Tag Archives: competition

Beyond Competition

Being overly competitive can considerably hurt your company and send innovation down to the abyss. Let’s examine certain psychological factors contributing to such argument. Humans are bred from infancy to adultery to be competitive creatures.  It is throughout these fragile ages that the average human develops the fundamentals that drive competitiveness. Thus, shaping their outcome on an individual bases. We certainly are constantly competing with others and even at times sub-consciously with our own selves. We compete because our neuro-circuitry is wired to do so, in many ways it drives economic prosperity and self-fulfillment, even innovation. Democratic principles further enhanced this trait, thus promoting economic revolution that has brought the world to where it is today. Let’s face it, without competition humanity will fail to advance both in greater good or evil.

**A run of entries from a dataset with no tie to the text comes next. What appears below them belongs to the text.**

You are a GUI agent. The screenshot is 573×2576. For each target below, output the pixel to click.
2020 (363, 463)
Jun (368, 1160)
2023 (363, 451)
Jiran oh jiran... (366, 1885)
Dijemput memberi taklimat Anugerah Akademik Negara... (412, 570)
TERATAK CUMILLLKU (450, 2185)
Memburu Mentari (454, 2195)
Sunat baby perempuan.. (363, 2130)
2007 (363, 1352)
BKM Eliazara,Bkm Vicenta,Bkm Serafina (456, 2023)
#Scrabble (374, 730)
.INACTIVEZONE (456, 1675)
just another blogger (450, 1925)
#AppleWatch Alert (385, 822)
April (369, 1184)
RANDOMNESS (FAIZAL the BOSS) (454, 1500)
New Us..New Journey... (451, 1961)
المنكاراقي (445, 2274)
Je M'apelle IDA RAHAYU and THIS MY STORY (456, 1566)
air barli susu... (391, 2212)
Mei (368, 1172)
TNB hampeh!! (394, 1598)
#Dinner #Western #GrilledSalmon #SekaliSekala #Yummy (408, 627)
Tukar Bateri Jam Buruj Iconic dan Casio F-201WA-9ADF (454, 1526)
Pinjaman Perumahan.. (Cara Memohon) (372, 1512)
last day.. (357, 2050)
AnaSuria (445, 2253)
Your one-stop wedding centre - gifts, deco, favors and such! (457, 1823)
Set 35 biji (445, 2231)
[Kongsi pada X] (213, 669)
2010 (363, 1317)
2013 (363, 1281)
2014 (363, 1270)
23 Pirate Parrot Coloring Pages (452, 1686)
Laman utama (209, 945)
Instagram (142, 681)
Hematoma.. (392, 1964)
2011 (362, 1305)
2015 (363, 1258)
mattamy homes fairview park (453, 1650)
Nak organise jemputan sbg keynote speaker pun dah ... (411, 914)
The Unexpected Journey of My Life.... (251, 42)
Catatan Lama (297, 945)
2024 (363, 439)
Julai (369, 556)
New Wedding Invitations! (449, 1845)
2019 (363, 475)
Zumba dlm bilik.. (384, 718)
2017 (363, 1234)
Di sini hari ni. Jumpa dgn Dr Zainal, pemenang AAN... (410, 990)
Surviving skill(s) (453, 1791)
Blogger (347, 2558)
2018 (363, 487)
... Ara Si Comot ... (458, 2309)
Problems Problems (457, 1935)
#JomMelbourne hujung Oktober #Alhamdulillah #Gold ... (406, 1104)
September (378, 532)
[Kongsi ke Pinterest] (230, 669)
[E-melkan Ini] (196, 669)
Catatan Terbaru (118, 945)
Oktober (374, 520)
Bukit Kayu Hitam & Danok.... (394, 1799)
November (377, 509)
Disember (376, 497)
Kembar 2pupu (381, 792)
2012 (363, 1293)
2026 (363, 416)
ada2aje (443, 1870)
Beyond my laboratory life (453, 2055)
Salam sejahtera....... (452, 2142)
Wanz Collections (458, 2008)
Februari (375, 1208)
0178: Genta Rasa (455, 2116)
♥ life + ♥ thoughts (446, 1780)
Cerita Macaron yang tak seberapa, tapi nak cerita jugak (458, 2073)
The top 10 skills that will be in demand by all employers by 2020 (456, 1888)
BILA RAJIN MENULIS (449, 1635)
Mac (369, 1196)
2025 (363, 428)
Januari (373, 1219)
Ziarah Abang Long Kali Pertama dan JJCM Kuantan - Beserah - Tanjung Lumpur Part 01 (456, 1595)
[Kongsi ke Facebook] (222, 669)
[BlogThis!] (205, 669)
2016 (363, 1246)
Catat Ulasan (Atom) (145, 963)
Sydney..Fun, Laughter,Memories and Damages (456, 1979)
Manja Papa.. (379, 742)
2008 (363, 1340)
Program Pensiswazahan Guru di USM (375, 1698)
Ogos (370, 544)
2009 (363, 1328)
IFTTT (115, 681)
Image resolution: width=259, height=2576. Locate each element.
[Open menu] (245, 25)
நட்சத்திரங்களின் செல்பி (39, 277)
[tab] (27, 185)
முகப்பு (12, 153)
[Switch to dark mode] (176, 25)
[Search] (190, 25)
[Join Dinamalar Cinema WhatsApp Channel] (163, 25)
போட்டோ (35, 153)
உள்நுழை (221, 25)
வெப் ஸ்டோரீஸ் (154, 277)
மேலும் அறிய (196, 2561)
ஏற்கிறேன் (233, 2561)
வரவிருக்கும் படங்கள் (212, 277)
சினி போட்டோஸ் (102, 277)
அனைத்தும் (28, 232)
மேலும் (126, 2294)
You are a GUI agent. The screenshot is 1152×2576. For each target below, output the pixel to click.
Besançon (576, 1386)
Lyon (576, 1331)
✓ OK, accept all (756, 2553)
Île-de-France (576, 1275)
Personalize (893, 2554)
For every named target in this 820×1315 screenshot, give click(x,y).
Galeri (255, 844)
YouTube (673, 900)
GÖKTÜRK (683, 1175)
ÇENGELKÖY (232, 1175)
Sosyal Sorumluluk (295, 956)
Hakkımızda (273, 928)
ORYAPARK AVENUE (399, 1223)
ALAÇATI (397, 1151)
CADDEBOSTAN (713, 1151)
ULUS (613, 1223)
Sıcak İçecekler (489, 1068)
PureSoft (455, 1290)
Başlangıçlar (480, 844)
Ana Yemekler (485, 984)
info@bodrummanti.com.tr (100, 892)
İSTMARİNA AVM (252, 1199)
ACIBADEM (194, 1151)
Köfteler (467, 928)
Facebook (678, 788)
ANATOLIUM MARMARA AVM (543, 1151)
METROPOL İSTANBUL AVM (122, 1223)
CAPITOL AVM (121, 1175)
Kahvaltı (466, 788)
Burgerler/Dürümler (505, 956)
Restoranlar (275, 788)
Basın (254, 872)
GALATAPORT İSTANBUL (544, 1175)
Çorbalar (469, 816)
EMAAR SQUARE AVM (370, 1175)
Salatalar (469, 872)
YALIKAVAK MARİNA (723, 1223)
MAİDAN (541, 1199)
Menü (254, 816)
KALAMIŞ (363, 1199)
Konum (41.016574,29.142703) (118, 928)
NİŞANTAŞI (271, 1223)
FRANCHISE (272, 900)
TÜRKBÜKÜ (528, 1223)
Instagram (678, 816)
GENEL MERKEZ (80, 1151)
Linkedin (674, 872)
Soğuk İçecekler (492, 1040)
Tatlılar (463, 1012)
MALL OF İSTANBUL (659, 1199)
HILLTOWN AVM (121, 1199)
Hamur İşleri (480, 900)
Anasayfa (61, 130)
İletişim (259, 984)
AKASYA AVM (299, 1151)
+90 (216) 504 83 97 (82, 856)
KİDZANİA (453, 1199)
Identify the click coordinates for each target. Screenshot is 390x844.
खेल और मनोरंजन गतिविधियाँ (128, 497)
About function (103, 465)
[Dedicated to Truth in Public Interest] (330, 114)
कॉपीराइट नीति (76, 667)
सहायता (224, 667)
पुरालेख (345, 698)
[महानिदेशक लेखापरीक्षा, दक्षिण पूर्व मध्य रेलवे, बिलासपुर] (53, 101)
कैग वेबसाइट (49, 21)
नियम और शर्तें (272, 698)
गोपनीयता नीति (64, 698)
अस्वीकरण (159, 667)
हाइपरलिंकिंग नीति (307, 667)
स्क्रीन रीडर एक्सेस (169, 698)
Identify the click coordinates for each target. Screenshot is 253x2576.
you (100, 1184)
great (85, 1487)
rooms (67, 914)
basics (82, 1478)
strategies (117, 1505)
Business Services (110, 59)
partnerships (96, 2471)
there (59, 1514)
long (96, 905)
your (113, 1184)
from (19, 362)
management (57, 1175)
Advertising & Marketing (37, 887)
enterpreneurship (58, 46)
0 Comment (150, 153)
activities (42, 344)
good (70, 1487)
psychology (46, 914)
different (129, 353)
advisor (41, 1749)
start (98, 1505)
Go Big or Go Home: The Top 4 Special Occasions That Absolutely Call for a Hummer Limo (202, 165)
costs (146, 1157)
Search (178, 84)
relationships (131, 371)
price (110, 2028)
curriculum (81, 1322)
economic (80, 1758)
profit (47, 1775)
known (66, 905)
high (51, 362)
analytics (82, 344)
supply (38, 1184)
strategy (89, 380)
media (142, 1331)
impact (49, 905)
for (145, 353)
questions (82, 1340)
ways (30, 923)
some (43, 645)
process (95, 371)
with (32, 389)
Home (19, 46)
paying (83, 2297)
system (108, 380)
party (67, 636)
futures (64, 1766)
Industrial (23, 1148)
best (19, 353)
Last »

Competition is a non-bias drive of both good and evil. It’s a universal driving force that affects our daily lives at the most detail level. Even as infants we compete with our peers without much conscious awareness. In an economy where innovation dictates the next best product or gadget, companies often fail to recognize the inevitable, that their product has been superseded by another. Often companies are guided by such strong competitive philosophy that such an important trait becomes impending to their vision. A quick response to an emerging rival’s product essentially distorts innovative values. Innovative companies often start with an unprecedented attitude and philosophy, often guided not by the variation of their stock price, but their internal motivation to achieve beyond what’s available. When Apple introduced its most eccentric mobile product, competitors were blown away by its simplicity and innovation, thus rushing to the drawing board in hopes of engineering as good of a competitive product, only they failed to realize that innovation isn’t a byproduct of impatient characteristics.

After the introduction of the iPhone competitors were scrambling to introduce a similar product and were busy exhausting their resources because the benchmark was re-invented. Only to realize they have been idling in their comfort zone for so long they lost sense of how innovation functions. The only available trait left was competitiveness, which in many cases backfired. Let’s take a look at RIMM for example, to compete with the iPhone, wait, they failed to consider Apple as a competitor at all. Not only they failed to calculate the implications, they further failed to identify a growth market for tablets. After the introduction of the iPad, RIMM decides to introduce their tablet with not as halve the available functional features. A quick competitive response squeezed large amount of market share from the hands of RIMM. The case was the same with other competitors, as everyone was busy trying to catch up; they often missed other growth markets. Apple not only revolutionized the world, it sent a chilling message to management of all types of firms. Yes, competition is an important and unprecedented force behind innovation, but companies should consider that a quick response is often a failed solution.

The faster management accepts the essence of reality, the quicker they can move past their egos and comfort zone to the path of innovation. Further, with a much clear vision, acknowledge that competition and innovation can’t be a function of deadlines. There is a simple universal truth to it; your product is either good or bad. Don’t exhaust your resources under some pretentious hopes. Recall that our world is not round, but rather flat. My theory that I very much would like to call grip theory dictates the following: companies are formed to capitalize on innovative products, often their neuro-circuitry is wired relative to their product base, thus gradually narrowing down their perception of true innovation and turning into a tunnel vision. Their synapses become a function of their product that essentially has limited universal potential. They grip tight and hard on what they have and fail to innovate outside of their reality. My advice is, release your mind from any controlling desires and accept the inevitable that being #1 is a temporary advantage.